Bull Run: Boom and Bust for Nevada Natives

The last thing Fred Searcy would have been thinking about before the .44 caliber slug pierced his skull was the snow. It was coming down hard on Dec. 5, 1916, and Searcy was struggling to keep control of his horse-drawn coach as he navigated the 30 miles of dirt track from Three Creek, ID to the isolated mining town of Jarbidge, in northeastern Nevada. Searcy’s cargo—money and mail—was eagerly anticipated. It was payday in Jarbidge. When the coach failed to show, people got worried. Later that night, when searchers located the missing wagon, Searcy’s snow-covered body was still atop it and the money was gone. All of it.

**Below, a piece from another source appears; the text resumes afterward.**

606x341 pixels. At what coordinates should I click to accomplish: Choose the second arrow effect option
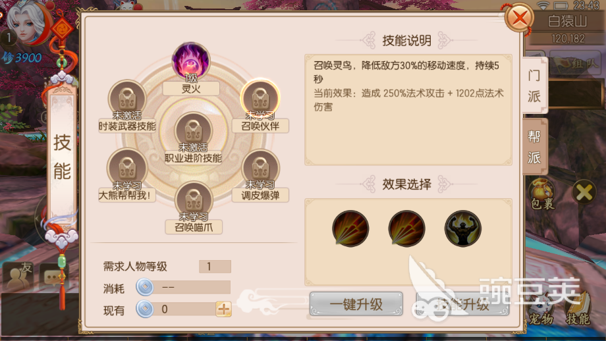click(x=406, y=228)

The subsequent investigation pointed to someone in town—an outsider with knowledge of the coach’s haul. Ben Kuhl fit that description. A drifter with a criminal history that included doing time as a horse thief, Kuhl had only been in Jarbidge for a couple of months and he’d already been arrested for trespassing. With a shaky alibi of having been at the saloon at the time of the killing, Kuhl was quickly taken into custody—among his possessions was an ivory-handled .44 caliber revolver. Eventually, Kuhl was convicted of the murder. He would spend the next 27 years and six months of his life in the Nevada State Prison. The crime would go down in history as the last horse-drawn stage robbery in the United States. To this day the money has never been found. The story goes that it’s still buried along the banks of the Jarbidge River, just outside of town…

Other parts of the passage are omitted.